Tarefa proposta:
Troque "Image resolution" por "Screenshot resolution" em todas as linhas abaixo e reproduza-as sem nenhuma outra alteração.

Seção de dados:
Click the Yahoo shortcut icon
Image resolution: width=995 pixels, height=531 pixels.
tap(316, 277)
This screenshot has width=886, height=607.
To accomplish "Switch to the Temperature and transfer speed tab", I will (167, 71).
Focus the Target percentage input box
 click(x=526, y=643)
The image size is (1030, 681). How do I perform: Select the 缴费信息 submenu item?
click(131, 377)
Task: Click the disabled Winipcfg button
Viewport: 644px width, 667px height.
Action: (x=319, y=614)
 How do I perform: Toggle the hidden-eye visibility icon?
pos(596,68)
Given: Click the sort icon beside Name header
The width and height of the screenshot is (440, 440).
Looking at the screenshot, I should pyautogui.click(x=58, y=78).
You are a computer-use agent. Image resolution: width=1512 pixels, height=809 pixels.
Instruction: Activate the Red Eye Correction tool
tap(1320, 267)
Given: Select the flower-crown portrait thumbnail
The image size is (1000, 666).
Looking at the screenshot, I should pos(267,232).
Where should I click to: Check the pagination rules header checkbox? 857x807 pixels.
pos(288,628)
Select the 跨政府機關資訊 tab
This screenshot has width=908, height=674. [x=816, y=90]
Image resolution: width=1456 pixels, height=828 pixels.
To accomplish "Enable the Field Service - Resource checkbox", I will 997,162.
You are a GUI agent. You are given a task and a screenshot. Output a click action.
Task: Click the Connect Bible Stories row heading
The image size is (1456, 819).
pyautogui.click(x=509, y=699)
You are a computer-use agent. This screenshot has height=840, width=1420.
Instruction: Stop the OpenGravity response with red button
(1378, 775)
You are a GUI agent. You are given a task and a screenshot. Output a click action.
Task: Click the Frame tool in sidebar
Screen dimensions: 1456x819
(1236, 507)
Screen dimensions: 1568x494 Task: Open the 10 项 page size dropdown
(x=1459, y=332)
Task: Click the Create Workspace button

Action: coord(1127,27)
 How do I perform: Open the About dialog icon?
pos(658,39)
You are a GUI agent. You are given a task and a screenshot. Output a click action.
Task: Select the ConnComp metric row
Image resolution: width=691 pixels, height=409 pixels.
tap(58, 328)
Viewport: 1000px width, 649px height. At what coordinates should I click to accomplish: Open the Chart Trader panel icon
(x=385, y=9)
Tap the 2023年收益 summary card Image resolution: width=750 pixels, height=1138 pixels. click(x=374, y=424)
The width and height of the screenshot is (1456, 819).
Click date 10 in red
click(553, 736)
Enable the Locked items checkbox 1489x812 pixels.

Resultado do exercício:
Click the Yahoo shortcut icon
Screenshot resolution: width=995 pixels, height=531 pixels.
tap(316, 277)
This screenshot has width=886, height=607.
To accomplish "Switch to the Temperature and transfer speed tab", I will (167, 71).
Focus the Target percentage input box
 click(x=526, y=643)
The image size is (1030, 681). How do I perform: Select the 缴费信息 submenu item?
click(131, 377)
Task: Click the disabled Winipcfg button
Viewport: 644px width, 667px height.
Action: (x=319, y=614)
 How do I perform: Toggle the hidden-eye visibility icon?
pos(596,68)
Given: Click the sort icon beside Name header
The width and height of the screenshot is (440, 440).
Looking at the screenshot, I should pyautogui.click(x=58, y=78).
You are a computer-use agent. Screenshot resolution: width=1512 pixels, height=809 pixels.
Instruction: Activate the Red Eye Correction tool
tap(1320, 267)
Given: Select the flower-crown portrait thumbnail
The image size is (1000, 666).
Looking at the screenshot, I should pos(267,232).
Where should I click to: Check the pagination rules header checkbox? 857x807 pixels.
pos(288,628)
Select the 跨政府機關資訊 tab
This screenshot has width=908, height=674. [x=816, y=90]
Screenshot resolution: width=1456 pixels, height=828 pixels.
To accomplish "Enable the Field Service - Resource checkbox", I will 997,162.
You are a GUI agent. You are given a task and a screenshot. Output a click action.
Task: Click the Connect Bible Stories row heading
The image size is (1456, 819).
pyautogui.click(x=509, y=699)
You are a computer-use agent. This screenshot has height=840, width=1420.
Instruction: Stop the OpenGravity response with red button
(1378, 775)
You are a GUI agent. You are given a task and a screenshot. Output a click action.
Task: Click the Frame tool in sidebar
Screen dimensions: 1456x819
(1236, 507)
Screen dimensions: 1568x494 Task: Open the 10 项 page size dropdown
(x=1459, y=332)
Task: Click the Create Workspace button

Action: coord(1127,27)
 How do I perform: Open the About dialog icon?
pos(658,39)
You are a GUI agent. You are given a task and a screenshot. Output a click action.
Task: Select the ConnComp metric row
Screenshot resolution: width=691 pixels, height=409 pixels.
tap(58, 328)
Viewport: 1000px width, 649px height. At what coordinates should I click to accomplish: Open the Chart Trader panel icon
(x=385, y=9)
Tap the 2023年收益 summary card Screenshot resolution: width=750 pixels, height=1138 pixels. click(x=374, y=424)
The width and height of the screenshot is (1456, 819).
Click date 10 in red
click(553, 736)
Enable the Locked items checkbox 1489x812 pixels.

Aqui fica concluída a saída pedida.